* [What is expected] Pick up the article on protecting oceans and Canada's shorelines where it stops, and carry it on for a few more paragraphs.
++++ Given passage ++++
We only have to turn on the tap to enjoy it—a pleasure and a human right I would argue, though it remains unavailable to millions globally including thousands here in Canada.

Our waterways and our oceans are part of the foundation of our existence, and as Canada, indeed the world, celebrates World Oceans Day on June 8, let's think about what needs to be done to protect them.

(In 2009, the United Nations designated June 8 as World Oceans Day, a sister to Earth Day after urging from Canada. World Oceans Day Canada began immediately thereafter.)

The United Nations estimates that about 3 billion people use seafood as a main protein source, and more than 200 million people are employed in work related to marine fisheries. And scientists have estimated that various forms of oceanic life produce somewhere between 50 and 70 per cent of the oxygen in our planet's atmosphere.

But the oxygen is not just important for us—water creatures need it too. The UN's Global Ocean Oxygen Network (GO2NE) recently found that the seas are becoming increasingly oxygen-deprived, and if that trend continues, so will our air, and so will we all. 

The area of "dead zones," (areas with insufficient oxygen to support most life) in the open oceans have increased by 400 per cent since 1950, and the dead zone areas in coastal waters have increased by 1,000 per cent, says GO2NE.

But it is not just the open oceans in peril.

Closer to home, Canada has the longest coastline in the world, bordering three oceans, each of which is a diverse ecosystem. Think of the Hudson Bay estuaries, which host the world's largest beluga whale calving area. More than 55,000—about a quarter of the world's population—migrate every year from their winter ranges to the mouths of the Seal, Nelson and Churchill rivers.

Currently, the globe is busy protecting the open oceans in an effort to meet international conservation targets—countries have made commitments to the United Nations to protect 10 per cent of marine areas by 2020. Canada is busy being part of this, but what is crucial for biodiversity is the protection of shorelines.
++++ Provided data ++++
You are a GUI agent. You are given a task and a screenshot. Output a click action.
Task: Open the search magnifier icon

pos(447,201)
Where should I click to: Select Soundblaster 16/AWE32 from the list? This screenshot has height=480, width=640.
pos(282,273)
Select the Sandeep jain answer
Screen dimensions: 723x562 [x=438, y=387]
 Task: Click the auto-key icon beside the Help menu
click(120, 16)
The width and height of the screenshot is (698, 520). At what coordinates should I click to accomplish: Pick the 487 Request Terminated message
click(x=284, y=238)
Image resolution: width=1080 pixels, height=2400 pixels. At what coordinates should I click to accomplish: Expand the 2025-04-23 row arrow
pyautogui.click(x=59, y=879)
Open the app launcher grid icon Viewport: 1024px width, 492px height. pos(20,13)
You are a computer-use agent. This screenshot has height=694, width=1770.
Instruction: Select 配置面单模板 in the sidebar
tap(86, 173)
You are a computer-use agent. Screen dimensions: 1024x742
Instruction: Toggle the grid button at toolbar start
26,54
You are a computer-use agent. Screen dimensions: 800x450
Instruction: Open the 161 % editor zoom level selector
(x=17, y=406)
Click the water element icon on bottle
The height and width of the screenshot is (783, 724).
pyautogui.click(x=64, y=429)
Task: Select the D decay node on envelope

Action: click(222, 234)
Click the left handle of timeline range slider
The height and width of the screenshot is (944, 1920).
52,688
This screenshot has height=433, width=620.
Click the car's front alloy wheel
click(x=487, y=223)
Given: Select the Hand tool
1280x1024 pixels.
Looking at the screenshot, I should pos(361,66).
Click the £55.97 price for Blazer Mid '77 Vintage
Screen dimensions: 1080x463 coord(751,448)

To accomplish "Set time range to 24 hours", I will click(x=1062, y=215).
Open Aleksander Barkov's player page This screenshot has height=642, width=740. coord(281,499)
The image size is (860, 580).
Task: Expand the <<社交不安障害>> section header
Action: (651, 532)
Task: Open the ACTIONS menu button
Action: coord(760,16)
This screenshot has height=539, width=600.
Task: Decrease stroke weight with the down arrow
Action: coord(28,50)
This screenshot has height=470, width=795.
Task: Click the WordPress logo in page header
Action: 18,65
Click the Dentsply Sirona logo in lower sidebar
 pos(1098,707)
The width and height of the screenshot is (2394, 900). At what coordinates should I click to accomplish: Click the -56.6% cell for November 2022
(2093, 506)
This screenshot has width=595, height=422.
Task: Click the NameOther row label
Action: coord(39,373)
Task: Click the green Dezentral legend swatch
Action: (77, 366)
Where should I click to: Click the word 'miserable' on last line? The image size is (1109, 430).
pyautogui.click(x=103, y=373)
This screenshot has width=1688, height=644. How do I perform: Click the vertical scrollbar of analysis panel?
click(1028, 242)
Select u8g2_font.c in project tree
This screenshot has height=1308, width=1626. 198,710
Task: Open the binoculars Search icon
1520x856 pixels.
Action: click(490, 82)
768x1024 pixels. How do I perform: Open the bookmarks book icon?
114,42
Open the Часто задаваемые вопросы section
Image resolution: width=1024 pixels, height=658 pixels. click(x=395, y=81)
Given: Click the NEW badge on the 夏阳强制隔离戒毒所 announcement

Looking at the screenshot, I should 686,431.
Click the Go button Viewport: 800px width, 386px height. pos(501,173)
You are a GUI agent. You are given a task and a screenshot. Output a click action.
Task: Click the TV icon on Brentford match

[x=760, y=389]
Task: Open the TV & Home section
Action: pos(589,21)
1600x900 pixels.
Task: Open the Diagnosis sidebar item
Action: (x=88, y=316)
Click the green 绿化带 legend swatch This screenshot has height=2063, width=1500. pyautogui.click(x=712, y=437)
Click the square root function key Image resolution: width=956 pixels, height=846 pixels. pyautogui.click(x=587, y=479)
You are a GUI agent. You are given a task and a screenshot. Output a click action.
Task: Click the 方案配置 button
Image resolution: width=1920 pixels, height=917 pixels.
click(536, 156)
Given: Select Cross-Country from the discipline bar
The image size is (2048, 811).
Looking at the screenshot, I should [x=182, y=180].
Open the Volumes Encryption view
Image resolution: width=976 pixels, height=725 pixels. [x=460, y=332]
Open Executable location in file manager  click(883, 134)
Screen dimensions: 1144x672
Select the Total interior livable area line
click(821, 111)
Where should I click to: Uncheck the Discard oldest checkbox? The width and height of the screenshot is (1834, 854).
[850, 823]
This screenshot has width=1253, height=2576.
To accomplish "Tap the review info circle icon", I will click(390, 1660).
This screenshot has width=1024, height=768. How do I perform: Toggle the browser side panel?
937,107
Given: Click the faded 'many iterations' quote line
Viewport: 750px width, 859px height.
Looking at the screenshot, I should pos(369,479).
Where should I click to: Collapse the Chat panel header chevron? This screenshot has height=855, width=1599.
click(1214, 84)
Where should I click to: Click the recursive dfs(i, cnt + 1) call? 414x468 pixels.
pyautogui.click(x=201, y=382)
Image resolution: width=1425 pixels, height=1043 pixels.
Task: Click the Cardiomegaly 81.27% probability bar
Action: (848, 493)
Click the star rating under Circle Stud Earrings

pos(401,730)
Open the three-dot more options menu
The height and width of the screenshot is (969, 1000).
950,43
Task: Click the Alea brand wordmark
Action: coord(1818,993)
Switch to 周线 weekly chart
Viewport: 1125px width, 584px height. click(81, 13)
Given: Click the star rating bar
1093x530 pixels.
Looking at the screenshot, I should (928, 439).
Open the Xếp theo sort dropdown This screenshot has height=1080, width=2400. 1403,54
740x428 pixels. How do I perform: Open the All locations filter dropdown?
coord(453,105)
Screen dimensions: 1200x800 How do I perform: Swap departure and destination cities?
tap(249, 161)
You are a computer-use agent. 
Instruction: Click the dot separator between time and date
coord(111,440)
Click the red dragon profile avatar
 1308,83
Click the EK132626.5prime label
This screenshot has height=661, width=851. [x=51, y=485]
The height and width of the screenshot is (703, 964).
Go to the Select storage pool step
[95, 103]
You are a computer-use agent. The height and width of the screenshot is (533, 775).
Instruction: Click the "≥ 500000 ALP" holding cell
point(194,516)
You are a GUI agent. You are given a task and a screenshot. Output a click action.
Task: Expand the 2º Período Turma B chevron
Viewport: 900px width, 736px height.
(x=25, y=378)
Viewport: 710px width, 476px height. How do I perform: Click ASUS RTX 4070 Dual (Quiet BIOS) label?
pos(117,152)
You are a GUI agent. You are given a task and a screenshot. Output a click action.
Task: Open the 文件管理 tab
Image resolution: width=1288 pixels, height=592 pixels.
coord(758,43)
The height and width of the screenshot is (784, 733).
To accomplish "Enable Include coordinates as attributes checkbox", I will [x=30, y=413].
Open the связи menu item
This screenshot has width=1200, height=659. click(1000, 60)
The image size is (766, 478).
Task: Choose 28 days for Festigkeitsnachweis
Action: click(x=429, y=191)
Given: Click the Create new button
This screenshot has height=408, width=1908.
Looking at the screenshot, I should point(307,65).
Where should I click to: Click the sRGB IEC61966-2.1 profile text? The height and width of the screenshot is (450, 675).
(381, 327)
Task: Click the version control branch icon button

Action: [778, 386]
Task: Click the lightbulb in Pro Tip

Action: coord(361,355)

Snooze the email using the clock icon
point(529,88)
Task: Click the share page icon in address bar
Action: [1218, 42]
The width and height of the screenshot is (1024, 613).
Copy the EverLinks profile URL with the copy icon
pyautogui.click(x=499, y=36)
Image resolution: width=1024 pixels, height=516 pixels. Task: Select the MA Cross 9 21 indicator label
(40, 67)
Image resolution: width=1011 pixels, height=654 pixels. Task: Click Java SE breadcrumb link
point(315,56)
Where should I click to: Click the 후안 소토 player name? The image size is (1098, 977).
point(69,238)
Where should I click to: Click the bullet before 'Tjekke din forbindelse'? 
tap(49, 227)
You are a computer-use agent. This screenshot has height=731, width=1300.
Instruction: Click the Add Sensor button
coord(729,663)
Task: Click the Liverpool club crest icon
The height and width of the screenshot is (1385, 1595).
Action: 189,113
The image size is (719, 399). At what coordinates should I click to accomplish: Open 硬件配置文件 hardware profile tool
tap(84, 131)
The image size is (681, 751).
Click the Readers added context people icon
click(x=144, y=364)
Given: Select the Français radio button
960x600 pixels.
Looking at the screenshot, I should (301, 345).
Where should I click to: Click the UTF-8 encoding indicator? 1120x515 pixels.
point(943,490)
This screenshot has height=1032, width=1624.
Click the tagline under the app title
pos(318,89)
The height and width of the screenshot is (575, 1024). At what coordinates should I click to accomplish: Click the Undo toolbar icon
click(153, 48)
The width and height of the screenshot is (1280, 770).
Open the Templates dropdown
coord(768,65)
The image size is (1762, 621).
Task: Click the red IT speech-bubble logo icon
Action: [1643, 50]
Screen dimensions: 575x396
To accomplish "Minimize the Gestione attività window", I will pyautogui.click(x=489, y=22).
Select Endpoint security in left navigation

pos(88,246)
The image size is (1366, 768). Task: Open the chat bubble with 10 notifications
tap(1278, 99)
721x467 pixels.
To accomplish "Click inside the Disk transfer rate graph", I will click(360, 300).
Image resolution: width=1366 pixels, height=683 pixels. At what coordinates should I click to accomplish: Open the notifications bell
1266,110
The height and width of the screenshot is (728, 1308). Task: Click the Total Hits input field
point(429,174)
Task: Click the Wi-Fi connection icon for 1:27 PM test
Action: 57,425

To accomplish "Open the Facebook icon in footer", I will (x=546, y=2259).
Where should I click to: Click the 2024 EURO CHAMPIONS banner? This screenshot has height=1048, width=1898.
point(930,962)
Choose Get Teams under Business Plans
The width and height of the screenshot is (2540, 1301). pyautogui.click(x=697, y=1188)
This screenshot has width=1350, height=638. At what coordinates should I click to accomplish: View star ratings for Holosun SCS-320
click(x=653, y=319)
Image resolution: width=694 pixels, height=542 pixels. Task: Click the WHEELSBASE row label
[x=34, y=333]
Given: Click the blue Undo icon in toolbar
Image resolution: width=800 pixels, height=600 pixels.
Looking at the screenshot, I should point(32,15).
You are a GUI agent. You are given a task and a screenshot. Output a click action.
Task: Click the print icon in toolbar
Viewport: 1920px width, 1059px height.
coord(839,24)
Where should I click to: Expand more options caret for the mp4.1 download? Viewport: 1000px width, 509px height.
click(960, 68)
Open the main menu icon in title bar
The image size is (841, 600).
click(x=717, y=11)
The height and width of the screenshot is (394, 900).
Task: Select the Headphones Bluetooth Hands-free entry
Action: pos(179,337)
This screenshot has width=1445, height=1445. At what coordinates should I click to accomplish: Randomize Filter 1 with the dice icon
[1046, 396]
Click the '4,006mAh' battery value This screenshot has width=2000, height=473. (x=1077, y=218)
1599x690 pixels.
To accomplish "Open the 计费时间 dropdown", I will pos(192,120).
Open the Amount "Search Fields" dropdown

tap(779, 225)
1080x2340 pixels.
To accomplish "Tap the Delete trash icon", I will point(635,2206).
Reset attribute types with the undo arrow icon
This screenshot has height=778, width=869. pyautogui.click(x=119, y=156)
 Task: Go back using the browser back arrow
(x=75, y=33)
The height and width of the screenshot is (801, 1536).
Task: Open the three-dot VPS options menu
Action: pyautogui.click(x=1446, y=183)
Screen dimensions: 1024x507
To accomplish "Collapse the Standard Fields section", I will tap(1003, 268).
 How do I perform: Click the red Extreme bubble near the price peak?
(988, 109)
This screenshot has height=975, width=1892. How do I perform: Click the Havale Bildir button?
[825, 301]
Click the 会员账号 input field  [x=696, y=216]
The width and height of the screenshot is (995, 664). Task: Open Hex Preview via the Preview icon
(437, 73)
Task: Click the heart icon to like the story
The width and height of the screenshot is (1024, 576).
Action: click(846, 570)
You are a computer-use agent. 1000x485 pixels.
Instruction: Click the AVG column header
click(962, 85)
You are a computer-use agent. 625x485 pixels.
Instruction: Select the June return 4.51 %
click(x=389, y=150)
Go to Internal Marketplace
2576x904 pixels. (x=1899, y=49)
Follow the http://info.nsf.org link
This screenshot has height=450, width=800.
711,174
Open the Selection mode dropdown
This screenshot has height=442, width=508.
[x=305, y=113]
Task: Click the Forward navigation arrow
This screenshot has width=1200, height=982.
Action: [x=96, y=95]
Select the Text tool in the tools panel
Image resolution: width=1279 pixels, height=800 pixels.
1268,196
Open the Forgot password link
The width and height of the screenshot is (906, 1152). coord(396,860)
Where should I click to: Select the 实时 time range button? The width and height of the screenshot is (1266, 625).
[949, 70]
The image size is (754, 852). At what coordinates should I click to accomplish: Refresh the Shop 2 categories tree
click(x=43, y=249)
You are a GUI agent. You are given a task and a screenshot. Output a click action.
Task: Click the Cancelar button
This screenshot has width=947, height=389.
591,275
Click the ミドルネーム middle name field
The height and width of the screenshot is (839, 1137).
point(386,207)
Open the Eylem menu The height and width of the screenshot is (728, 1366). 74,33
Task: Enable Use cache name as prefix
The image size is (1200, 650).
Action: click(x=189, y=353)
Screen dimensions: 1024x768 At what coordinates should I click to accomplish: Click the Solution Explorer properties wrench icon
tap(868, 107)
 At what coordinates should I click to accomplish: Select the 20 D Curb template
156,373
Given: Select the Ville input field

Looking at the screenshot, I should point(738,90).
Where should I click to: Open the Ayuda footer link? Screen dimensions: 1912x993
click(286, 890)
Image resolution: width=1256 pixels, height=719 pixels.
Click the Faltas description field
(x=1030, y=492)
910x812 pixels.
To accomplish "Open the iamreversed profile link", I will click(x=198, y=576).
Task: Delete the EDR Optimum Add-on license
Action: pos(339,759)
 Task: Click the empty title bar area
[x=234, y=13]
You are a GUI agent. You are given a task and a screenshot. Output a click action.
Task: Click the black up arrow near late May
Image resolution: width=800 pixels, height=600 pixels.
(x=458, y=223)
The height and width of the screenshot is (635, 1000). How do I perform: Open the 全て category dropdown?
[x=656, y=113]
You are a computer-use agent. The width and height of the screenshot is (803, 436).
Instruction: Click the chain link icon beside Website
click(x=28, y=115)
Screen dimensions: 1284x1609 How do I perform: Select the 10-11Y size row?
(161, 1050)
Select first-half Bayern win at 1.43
++++
* [Output for this task]
"Coastal waters have a greater diversity of species and face more immediate threats from energy extraction, tourism, development, habitat degradation and overfishing than open oceans," wrote environmental activist and scientist David Suzuki in a column last fall. "For example, coral reefs cover less than 0.1 per cent of the ocean floor but are home to 25 per cent of all marine species."

We also know that our Pacific Coast is vulnerable to greater risks of oil spills from the sevenfold increase in tanker traffic that would come with the Kinder Morgan pipeline expansion. And what about the plight of the 76 remaining resident orcas on B.C.'s South Coast?

We also know that our oceans are choked with plastics.

Scientists believe 80 to 90 per cent of plastics entering our oceans come from land, while some is litter along our ocean beaches most plastics flow down our streams, creeks, lakes and rivers to our oceans.

Think about the pollution in our own waterways—the River of Golden Dreams suffers the yellow-dinghy scourge every summer, and cast your mind back to the incredible amount of waste taken out of lakes every summer in the Great Lakes Clean Up event.

In 2016, the World Economic Forum warned "there will be more plastics than fish in our oceans by 2050 if we continue on the path we are on." We now dump eight million tonnes of plastic into our oceans every year, killing and harming marine life.

What can you do? There are some very simple things to remember. Don't buy any drinks in plastic bottles, carry your own water bottle, recycle all your plastics properly, don't use single-use plastics (bags, cutlery, straws, stir sticks—you get the idea) and try wherever possible not to buy things or food wrapped in plastic.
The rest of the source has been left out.